Background Information and Motivations
NBA All-star had repeatedly come under strong criticism from many players, fans, and other important stakeholders alike. There are players like Kobe Bryant, who benefits from his long-standing popularity and reputation and was voted as one of the 2015 NBA All-star players despite of the mediocre season battling with constant injuries. On the other hand, there are players like Damian Lillard and Demarcus Cousins, who do not receive as much attention from media and recognition from fans and did not make it to the 2015 NBA All-star team despite of superb and record-breaking season. Damian Lillard famously tweeted, “I’m definitely going to take it personal. I said I’d be pissed off about it, and I am.”
This controversy around NBA All-star voting stems from its voting process, which selects NBA All-star players solely relying on the Internet and text message ballot from the fans. By utilizing fan voting, the current voting process suffers from a couple of systematic problems:
1. Only a very small percentage of fan votes is from NBA followers or experts. It automatically leads to uninformed popularity contest rather than basing it on ability.
2. Celebrities, or anyone who are opinion leaders, also influence the voting by endorsing a player of the same demographic, such as nationality. Due to these reasons, many expressed their dissatisfaction toward and questioned the legitimacy of NBA All-star events in general. Dallas Mavericks owner, Mark Cuban, has claimed that the NBA should get rid of the fan ballot entirely.
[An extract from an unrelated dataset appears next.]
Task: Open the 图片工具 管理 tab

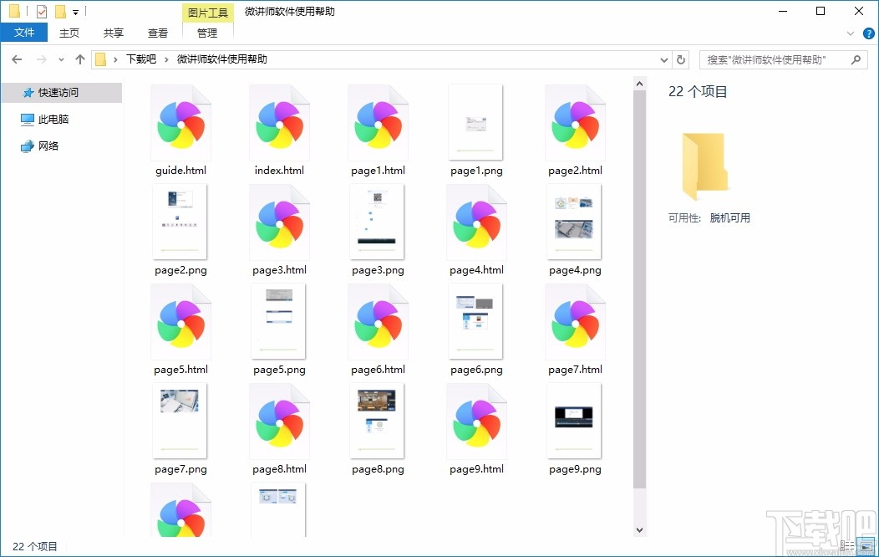Action: click(x=206, y=33)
With the NBA All-star games always being the the source of contention, it leads to the important question: does popularity trump ability when it comes to the NBA All-star? In other words, are basketball statistics/high performance good predictors to determine if a player will make it into the NBA All-star team?
The purpose of this project is to explore the predictability of various basketball statistics on whether a player will make it into the NBA All-star team or not.
The results from this project will help better evaluate the strength and the legitimacy of the current voting process and will appeal to various stakeholders of the NBA, ranging from the fans and the players to the NBA commission and the team owners.
The next section, methodology, will cover different steps I took to collect, cleanse, and analyze the data and the thought-process behind each step. Then the results of the data mining will be presented and discussed at the end of the post.
Methodology
1. Data Collection
I gathered two different NBA basketball datasets from KDNuggets.com. The first dataset (D1), basketballplayers, is the detailed basketball stats records of every single NBA player in each year from 1950 to 2009. Each observation in D1 is a player in one season, and the attributes include typical basketball stats measurements such as points, rebounds, assists, blocks, etc. The second dataset (D2), ‘basketball_allstar,’ is the similar to the first dataset but the data are limited to only all-star players. Just as it was described in D1, D2’s observations are all-star players in each season, and the attributes characterizing these observations are the same as D1.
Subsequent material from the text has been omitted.